The Crashed Car: Where Subject, Object, and Narrative Collide



     I have often been told that my art isn’t personal enough. Mostly it focuses on a disruption of visual assumptions, forced visual illiteracy. I strive to transport the viewers of my work into a state of abjection, which Julia Kristeva defines as “the place where meaning collapses.” I want to liberate you (yes, you) from your ego, from your world defined/confined/relatively predestined by your acoustic images, your Platonic ideals projected onto your environment, supplanting experience with perception. One
versed in semiotics or hermaneutics would correct the old adage as follows: “I’ll see it when I believe it.”

     Those familiar with my work may have noticed a certain motif: cars—crashed cars, abandoned cars, former cars. Why? Well, a car in-tact is an object. It represents the basic dialogue of American values: new money, class structure, priorities, information about taste and family. But a crashed car is not an object. A crashed car inherently has a narrative. By merit of its gaping, goreless wounds, it informs us of the most personal, solitary, ultimate moments of its passengers—death, or a glimpse thereof. A crashed car is a relic, the skin shed by the snake and its death-rattle. It requires no gore, no remnants of humanity to make us pale and wince. We are simultaneously enraptured and revolted—indeed, placed in a state of abjection. We can’t tear our eyes away, queasy and horrified as we are. A crashed car is a subject—one that percolates into our minds, our chests, our throats.

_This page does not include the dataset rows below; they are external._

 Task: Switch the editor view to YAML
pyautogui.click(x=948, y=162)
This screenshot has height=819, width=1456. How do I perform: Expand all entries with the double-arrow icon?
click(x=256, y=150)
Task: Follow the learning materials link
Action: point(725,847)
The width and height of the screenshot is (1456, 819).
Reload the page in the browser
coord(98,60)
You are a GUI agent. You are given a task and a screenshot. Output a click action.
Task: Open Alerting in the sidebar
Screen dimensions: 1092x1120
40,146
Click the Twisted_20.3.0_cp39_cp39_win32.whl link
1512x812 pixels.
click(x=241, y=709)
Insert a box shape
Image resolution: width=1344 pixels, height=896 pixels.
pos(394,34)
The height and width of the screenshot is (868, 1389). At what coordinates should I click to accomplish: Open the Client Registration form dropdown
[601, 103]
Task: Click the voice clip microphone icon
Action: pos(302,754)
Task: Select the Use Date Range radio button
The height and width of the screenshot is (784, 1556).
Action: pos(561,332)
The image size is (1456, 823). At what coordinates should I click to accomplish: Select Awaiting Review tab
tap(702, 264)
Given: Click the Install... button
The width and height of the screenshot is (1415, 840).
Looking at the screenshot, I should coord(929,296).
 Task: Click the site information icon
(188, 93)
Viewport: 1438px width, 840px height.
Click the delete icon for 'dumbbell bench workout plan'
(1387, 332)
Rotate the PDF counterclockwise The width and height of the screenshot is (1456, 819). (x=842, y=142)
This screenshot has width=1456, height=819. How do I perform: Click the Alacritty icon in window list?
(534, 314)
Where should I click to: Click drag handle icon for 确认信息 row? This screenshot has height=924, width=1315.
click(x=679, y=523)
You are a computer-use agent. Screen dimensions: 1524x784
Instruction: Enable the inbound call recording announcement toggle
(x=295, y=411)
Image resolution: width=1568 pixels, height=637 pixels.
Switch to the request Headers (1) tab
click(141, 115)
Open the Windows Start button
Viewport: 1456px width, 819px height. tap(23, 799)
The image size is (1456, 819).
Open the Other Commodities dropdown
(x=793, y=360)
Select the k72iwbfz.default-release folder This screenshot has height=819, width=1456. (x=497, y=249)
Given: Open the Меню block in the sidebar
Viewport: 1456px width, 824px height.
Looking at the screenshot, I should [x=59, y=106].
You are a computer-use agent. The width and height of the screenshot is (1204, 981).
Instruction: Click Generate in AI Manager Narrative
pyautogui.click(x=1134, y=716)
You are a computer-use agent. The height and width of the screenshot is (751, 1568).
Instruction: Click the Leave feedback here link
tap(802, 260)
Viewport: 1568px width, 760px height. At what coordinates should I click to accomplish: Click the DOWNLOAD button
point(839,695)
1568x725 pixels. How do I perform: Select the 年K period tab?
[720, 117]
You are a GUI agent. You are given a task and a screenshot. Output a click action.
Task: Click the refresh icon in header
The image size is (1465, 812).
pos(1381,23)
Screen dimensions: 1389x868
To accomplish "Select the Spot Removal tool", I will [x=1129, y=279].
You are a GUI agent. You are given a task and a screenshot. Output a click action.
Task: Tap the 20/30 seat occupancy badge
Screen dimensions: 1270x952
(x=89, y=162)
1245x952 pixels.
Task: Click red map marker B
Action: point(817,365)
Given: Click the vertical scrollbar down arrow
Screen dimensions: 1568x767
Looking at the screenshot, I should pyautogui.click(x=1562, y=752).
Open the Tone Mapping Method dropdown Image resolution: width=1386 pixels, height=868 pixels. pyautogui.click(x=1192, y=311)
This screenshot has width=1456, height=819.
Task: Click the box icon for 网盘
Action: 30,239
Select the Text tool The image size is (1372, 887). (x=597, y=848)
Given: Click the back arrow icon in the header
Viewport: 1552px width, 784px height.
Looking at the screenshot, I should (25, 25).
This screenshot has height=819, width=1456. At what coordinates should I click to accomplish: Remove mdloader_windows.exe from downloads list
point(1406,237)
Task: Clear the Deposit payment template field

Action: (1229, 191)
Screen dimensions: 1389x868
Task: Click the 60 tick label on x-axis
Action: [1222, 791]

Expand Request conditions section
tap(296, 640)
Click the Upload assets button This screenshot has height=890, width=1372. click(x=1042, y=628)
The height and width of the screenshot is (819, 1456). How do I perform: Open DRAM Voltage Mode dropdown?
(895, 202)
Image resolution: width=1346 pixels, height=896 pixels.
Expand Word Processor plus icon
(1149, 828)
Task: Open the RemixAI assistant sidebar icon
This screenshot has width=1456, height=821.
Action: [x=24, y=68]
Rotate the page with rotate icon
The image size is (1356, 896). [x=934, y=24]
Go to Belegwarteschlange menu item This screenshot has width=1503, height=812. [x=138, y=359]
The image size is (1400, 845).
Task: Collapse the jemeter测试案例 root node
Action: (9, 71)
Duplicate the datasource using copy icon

     Born and raised in Los Angeles, I have sometimes felt that a car crash is the manifest destiny of narcissists, klutzes, and the innocent alike. Cars are a method of transportation: car crashes are the same method of a different transportation. Surely, a pedestrian lying in the road comforted only by the DMT released in that ultimate and penultimate moment of life and unlife would see those staring headlights as lights ascending them to heaven; is this the rapture? And we, we all stare at the spectacle—the muse to the likes of Fitzgerald, Warhol, J.G. Ballard, and Cronenberg alike—simultaneously removed and utterly involved. It is an event we simultaneously understand and cannot fathom. It is at once alive, dead, and abiotic. So human, and yet so robotic. Surely this unholy union of man and machine sits comfortably in the Uncanny Valley.

     When I represent these destroyed or derelict cars in my work, I hearken to my homeland. But these rusted clumps so feared and fascinated also represent me. My car crashes are self-portraits. I feel similarly both objectified and subjectified—idealized by some and demeaned by strangers conditioned by a world of lenses and privilege. Passersby gawk and stare, simultaneously seeing my humanity and displacing me as an alien. One’s identity, to some extent, is carved by painful experiences as well as pleasurable ones. We define ourselves contextually, by reflecting or deflecting the other. You can’t see my rusted car guts and my bloodless dents, scrapes, and wounds. Not until I paint them. Not until I display them for you in a gallery, sprinkled with our shared existential fears like chopped nuts on a sundae.

      So don’t tell my my work isn’t personal. What could be more personal than death?